More importantly, the cost of the medicine is significantly reduced as producing mAbs is extremely expensive. Vaxxinity’s vaccines are synthetic peptide-based, so the chemical process needed to manufacture them can be scaled up much more easily and stably. Generally, our cost of goods is less than 1 percent that of mAbs.

How does Vaxxinity approach migraine treatment using the Vaxxine platform? 

The UB-313 vaccine teaches your body to produce specific antibodies that target and suppress CGRP, which plays an important role in one of the migraine pathways. Research has shown that suppressing CGRP can significantly reduce the number of migraines people have. 

With all of Vaxxinity’s candidates, we first make sure that we’re on target. So before we inject the first patient, we test for any off-target impacts to make sure we have a very clean profile.
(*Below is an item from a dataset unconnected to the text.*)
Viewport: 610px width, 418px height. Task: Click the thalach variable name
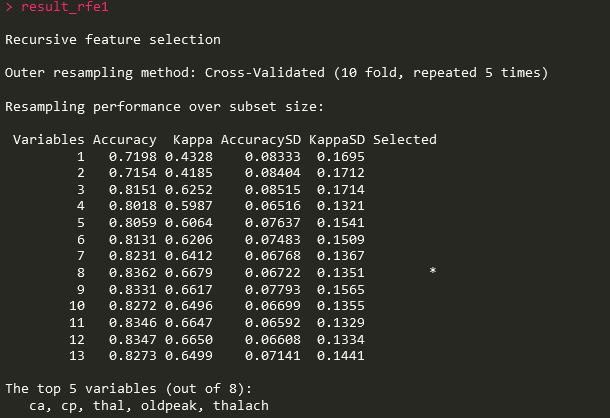(x=241, y=405)
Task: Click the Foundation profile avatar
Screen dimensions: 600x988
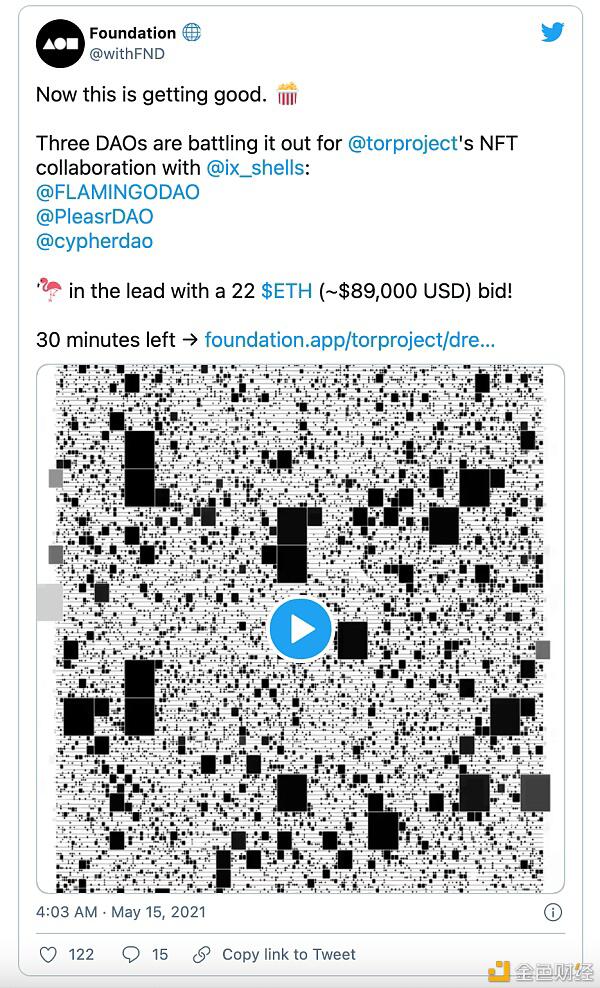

But we also rely on the research before us to show the safety. 

We’re a small company and we’re trying to disrupt the way that medicine is delivered but we realize that we can’t do everything. So we have a “Fast Follower” strategy, where we go after targets that have already been validated before. 

One of the reasons we target CGRP is because it’s already been tested. There is already data on millions of patients on CGRP-suppressing treatments, which have shown very good safety with the potential side effects being gastrointestinal issues. 

There are already five CGRP inhibitor drugs on the market that work better and faster than conventional migraine drugs. What benefits can Vaxxinity’s vaccine offer over these inhibitors?  

Oral pills and mAbs have shown a lot of promise and efficacy in reducing the number of migraines for people who respond to the CGRP pathway. However, they are late-line treatments because they are expensive. When migraine sufferers go to doctors, they are first put on the standard painkillers and triptans as they are accessible. If they don’t work well enough, patients can go on CGRP inhibitors.

However, Vaxxinity’s vision is for patients to reclaim their lives by being the first choice for patients, payers and healthcare systems. The vaccine would not be as expensive as mAbs and can thus be accessible to patients upfront. And for the percentage of people where the vaccine doesn’t work, they can try something else on top of that.

Another benefit is durability. With migraine mAbs, patients have to inject themselves every month or go in for an intravenous infusion every quarter. This is challenging because some people don’t like to inject themselves and not everyone can afford or even wants to go to the doctor at such a high frequency. So imagine instead going in for a vaccine once or twice a year. That’s the main benefit for the patient: the convenience and longer lasting effectiveness makes the vaccine attractive.